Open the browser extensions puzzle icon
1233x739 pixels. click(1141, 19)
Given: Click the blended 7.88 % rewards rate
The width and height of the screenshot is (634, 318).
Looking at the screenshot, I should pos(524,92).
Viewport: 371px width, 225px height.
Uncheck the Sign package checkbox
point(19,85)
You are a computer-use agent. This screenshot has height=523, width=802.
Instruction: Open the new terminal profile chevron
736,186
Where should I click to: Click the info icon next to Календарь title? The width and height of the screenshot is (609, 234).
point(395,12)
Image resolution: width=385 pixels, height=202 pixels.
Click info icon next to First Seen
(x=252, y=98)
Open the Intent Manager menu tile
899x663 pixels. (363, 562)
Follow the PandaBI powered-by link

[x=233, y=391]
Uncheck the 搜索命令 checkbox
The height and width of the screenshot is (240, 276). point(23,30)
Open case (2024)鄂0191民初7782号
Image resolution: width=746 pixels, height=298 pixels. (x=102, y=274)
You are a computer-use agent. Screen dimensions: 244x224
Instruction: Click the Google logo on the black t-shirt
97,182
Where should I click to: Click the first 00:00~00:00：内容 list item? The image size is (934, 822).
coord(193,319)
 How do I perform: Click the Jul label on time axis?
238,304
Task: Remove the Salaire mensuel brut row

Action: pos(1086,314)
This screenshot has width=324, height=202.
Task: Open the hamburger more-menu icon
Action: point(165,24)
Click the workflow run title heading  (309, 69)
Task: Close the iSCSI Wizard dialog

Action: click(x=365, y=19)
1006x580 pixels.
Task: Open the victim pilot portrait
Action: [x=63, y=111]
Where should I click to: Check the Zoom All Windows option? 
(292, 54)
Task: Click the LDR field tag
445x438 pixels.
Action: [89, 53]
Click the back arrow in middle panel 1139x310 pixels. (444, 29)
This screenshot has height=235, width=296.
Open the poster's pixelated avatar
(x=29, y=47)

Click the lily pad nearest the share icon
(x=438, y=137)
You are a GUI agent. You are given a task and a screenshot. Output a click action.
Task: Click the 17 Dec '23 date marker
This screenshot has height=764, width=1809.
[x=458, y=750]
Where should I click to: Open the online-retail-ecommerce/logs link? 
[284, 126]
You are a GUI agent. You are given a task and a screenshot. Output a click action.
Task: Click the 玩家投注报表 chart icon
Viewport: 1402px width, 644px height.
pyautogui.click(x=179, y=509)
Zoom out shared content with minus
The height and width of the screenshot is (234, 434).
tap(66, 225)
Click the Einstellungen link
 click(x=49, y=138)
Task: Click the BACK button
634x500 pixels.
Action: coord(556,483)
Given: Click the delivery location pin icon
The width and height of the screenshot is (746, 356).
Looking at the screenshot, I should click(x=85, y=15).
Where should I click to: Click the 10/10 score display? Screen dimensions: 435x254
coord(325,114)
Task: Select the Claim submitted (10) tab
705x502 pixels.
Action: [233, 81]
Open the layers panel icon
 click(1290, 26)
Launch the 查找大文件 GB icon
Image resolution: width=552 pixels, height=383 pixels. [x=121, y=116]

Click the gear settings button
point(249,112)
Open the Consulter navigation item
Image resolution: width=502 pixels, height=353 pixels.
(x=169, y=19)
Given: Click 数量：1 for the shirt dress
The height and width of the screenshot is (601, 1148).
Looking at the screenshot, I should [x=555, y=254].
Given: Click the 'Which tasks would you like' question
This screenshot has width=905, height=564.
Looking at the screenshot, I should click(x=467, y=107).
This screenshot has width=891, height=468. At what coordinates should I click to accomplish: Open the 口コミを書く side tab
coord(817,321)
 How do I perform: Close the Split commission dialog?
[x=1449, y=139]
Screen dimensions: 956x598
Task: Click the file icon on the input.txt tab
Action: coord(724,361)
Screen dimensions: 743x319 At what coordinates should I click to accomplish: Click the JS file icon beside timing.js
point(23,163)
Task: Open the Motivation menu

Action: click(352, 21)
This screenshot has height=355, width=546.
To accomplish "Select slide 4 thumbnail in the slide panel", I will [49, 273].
========
What the task requires
Copy the whole listing down exactly.

Solution for this exercise
Open the browser extensions puzzle icon
1233x739 pixels. click(1141, 19)
Given: Click the blended 7.88 % rewards rate
The width and height of the screenshot is (634, 318).
Looking at the screenshot, I should pos(524,92).
Viewport: 371px width, 225px height.
Uncheck the Sign package checkbox
point(19,85)
You are a computer-use agent. This screenshot has height=523, width=802.
Instruction: Open the new terminal profile chevron
736,186
Where should I click to: Click the info icon next to Календарь title? The width and height of the screenshot is (609, 234).
point(395,12)
Image resolution: width=385 pixels, height=202 pixels.
Click info icon next to First Seen
(x=252, y=98)
Open the Intent Manager menu tile
899x663 pixels. (363, 562)
Follow the PandaBI powered-by link

[x=233, y=391]
Uncheck the 搜索命令 checkbox
The height and width of the screenshot is (240, 276). point(23,30)
Open case (2024)鄂0191民初7782号
Image resolution: width=746 pixels, height=298 pixels. (x=102, y=274)
You are a computer-use agent. Screen dimensions: 244x224
Instruction: Click the Google logo on the black t-shirt
97,182
Where should I click to: Click the first 00:00~00:00：内容 list item? The image size is (934, 822).
coord(193,319)
 How do I perform: Click the Jul label on time axis?
238,304
Task: Remove the Salaire mensuel brut row

Action: pos(1086,314)
This screenshot has width=324, height=202.
Task: Open the hamburger more-menu icon
Action: point(165,24)
Click the workflow run title heading  (309, 69)
Task: Close the iSCSI Wizard dialog

Action: click(x=365, y=19)
1006x580 pixels.
Task: Open the victim pilot portrait
Action: [x=63, y=111]
Where should I click to: Check the Zoom All Windows option? 
(292, 54)
Task: Click the LDR field tag
445x438 pixels.
Action: [89, 53]
Click the back arrow in middle panel 1139x310 pixels. (444, 29)
This screenshot has height=235, width=296.
Open the poster's pixelated avatar
(x=29, y=47)

Click the lily pad nearest the share icon
(x=438, y=137)
You are a GUI agent. You are given a task and a screenshot. Output a click action.
Task: Click the 17 Dec '23 date marker
This screenshot has height=764, width=1809.
[x=458, y=750]
Where should I click to: Open the online-retail-ecommerce/logs link? 
[284, 126]
You are a GUI agent. You are given a task and a screenshot. Output a click action.
Task: Click the 玩家投注报表 chart icon
Viewport: 1402px width, 644px height.
pyautogui.click(x=179, y=509)
Zoom out shared content with minus
The height and width of the screenshot is (234, 434).
tap(66, 225)
Click the Einstellungen link
 click(x=49, y=138)
Task: Click the BACK button
634x500 pixels.
Action: coord(556,483)
Given: Click the delivery location pin icon
The width and height of the screenshot is (746, 356).
Looking at the screenshot, I should click(x=85, y=15).
Where should I click to: Click the 10/10 score display? Screen dimensions: 435x254
coord(325,114)
Task: Select the Claim submitted (10) tab
705x502 pixels.
Action: [233, 81]
Open the layers panel icon
 click(1290, 26)
Launch the 查找大文件 GB icon
Image resolution: width=552 pixels, height=383 pixels. [x=121, y=116]

Click the gear settings button
point(249,112)
Open the Consulter navigation item
Image resolution: width=502 pixels, height=353 pixels.
(x=169, y=19)
Given: Click 数量：1 for the shirt dress
The height and width of the screenshot is (601, 1148).
Looking at the screenshot, I should [x=555, y=254].
Given: Click the 'Which tasks would you like' question
This screenshot has width=905, height=564.
Looking at the screenshot, I should click(x=467, y=107).
This screenshot has width=891, height=468. At what coordinates should I click to accomplish: Open the 口コミを書く side tab
coord(817,321)
 How do I perform: Close the Split commission dialog?
[x=1449, y=139]
Screen dimensions: 956x598
Task: Click the file icon on the input.txt tab
Action: coord(724,361)
Screen dimensions: 743x319 At what coordinates should I click to accomplish: Click the JS file icon beside timing.js
point(23,163)
Task: Open the Motivation menu

Action: click(352, 21)
This screenshot has height=355, width=546.
To accomplish "Select slide 4 thumbnail in the slide panel", I will [49, 273].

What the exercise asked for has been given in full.